July 14, 2005
No signs of movement in Japan beef ban
--------------------------------------------------------------------------------
By Jeff Zeleny
Chicago Tribune
--------------------------------------------------------------------------------
ANCHORAGE, Alaska — Secretary of State Condoleezza Rice said Wednesday she could offer few words of optimism for U.S. cattle producers or deliver a reasonable prediction of when Japan would lift its nearly 2-year-old ban on American beef.
While Rice said she "registered this concern yet again" during meetings with Japanese officials this week in Tokyo, she returned to the United States without any fresh answers to whether progress is being made in the trade dispute that is costing the beef industry $1.7 billion in annual exports.
Japan, which once was the largest foreign market for U.S. beef, placed a prohibition on all beef imports in December 2003 after a case of mad cow disease turned up in the United States. The Japanese government ordered a review of food-safety procedures, which has yet to be completed by an independent food safety commission in Tokyo.
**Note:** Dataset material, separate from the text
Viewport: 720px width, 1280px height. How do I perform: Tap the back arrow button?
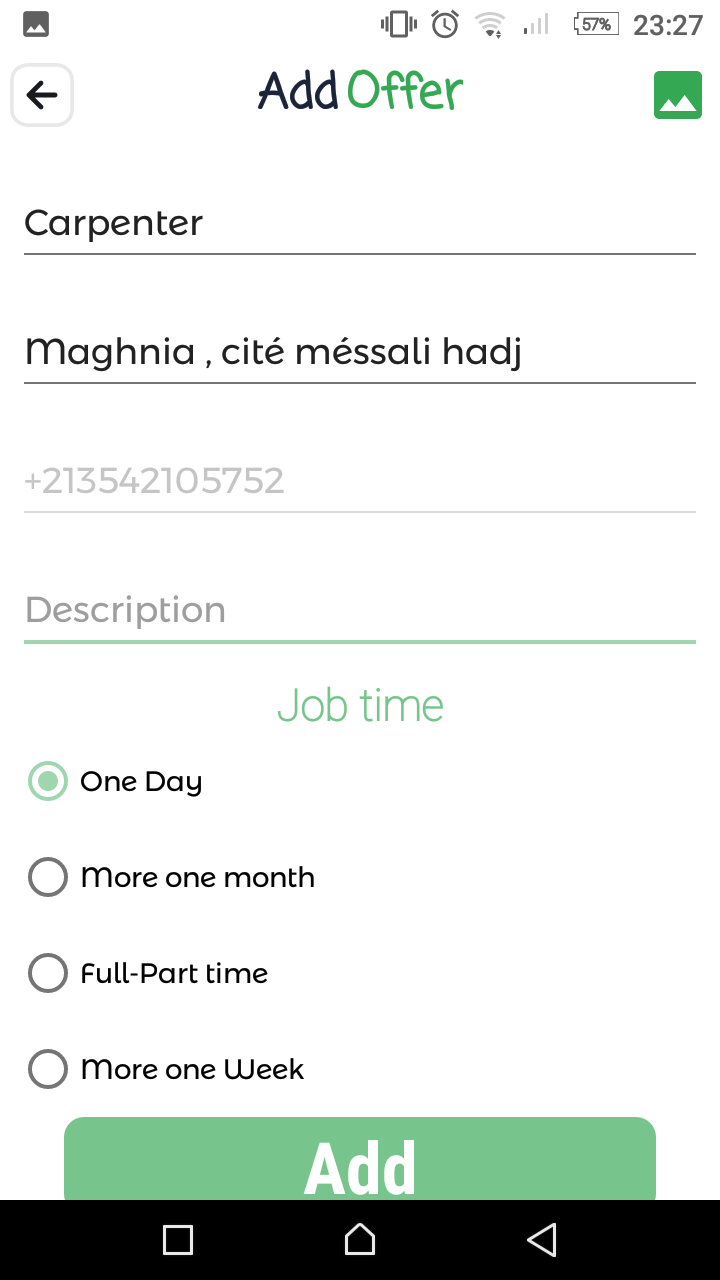coord(42,95)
"I had an opportunity to say to the Japanese government that this is something that we hope is going to be resolved very soon," Rice told reporters aboard her plane en route from Seoul, South Korea, to a refueling stop in Alaska. "The Japanese have told us that they are in the midst of a process with experts. I think they recognize that it is important that this be done as quickly as possible."
When asked if beef producers should be optimistic about a resolution, she demurred: "I can’t speak to the question about optimism."
The ban on American beef imports is one of the few contentious issues in an otherwise friendly relationship between the United States and Japan.
Rice’s stop in Japan, part of her four-nation, five-day dash through Asia, was dominated by developments in the North Korean nuclear disarmament talks. Rice and Japanese Foreign Minister Nobutaka Machimura only touched briefly upon the beef trade dispute at a joint press conference Tuesday.
"It is important that we reach as early a resolution as possible," Machimura said. In reply, Rice thanked her Japan counterpart "for their efforts to resolve this issue as quickly as possible."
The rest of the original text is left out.